U.S. President George Bush helps Mexican President Carlos Salinas de Gortari remove his jacket at a rodeo in Agualeguas, Mexico, on November 26, 1990. © Marcy Nighswander/AP
U.S. President George Bush helps Mexican President Carlos Salinas de Gortari remove his jacket at a rodeo in Agualeguas, Mexico, on November 26, 1990. © Marcy Nighswander/AP 

Mexico’s geopolitical reality is defined by a stark fact: Unlike other emerging economies, it lacks the material capacity to choose a geoeconomic path separate from that of its northern neighbor, the United States. As the international order shifts and US global dominance faces the challenge of a rising China—primarily in the economic and technological realms—Mexico’s future will be deeply influenced by the strategic choices made in Washington.

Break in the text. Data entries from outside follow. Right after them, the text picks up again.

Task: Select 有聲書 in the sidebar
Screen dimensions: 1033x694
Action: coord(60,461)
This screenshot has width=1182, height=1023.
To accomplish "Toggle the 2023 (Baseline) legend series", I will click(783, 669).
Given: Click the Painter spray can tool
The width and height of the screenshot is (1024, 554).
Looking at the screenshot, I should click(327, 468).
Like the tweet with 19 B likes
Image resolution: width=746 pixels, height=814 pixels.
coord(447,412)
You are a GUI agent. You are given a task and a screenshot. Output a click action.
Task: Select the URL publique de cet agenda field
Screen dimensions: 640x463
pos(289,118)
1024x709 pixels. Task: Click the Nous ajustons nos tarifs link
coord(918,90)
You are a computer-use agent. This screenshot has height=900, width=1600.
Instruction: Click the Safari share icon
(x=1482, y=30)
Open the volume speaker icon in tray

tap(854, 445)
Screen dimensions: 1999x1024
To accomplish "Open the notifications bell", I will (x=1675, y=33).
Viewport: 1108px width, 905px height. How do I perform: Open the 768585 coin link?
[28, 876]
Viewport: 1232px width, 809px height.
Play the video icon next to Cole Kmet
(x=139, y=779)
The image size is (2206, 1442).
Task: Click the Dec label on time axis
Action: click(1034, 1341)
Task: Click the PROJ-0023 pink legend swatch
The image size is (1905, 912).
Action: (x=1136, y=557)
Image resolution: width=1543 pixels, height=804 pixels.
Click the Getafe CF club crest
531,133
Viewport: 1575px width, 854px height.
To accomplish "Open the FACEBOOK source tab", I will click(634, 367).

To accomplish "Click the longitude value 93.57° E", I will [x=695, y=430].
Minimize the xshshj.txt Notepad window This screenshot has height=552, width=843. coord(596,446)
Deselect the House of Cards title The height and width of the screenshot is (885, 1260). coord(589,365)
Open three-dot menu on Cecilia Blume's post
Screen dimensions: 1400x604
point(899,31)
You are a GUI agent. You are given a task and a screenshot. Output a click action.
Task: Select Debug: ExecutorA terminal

For Mexico, this debate is not abstract. It has immediate, tangible stakes. The path the United States chooses will shape Mexico’s economic and political landscape. Two competing US grand strategies stand out: nationalist isolationism, which we saw during Donald Trump’s administration, characterized by economic protectionism and unilateralism, and liberal internationalism, represented by Joseph Biden’s administration, which emphasizes cooperation with allies and a rules-based order. These rival visions reflect a deeper domestic struggle over America’s national project, a conflict that will continue to shape US policy beyond the recent election cycle and into the foreseeable future.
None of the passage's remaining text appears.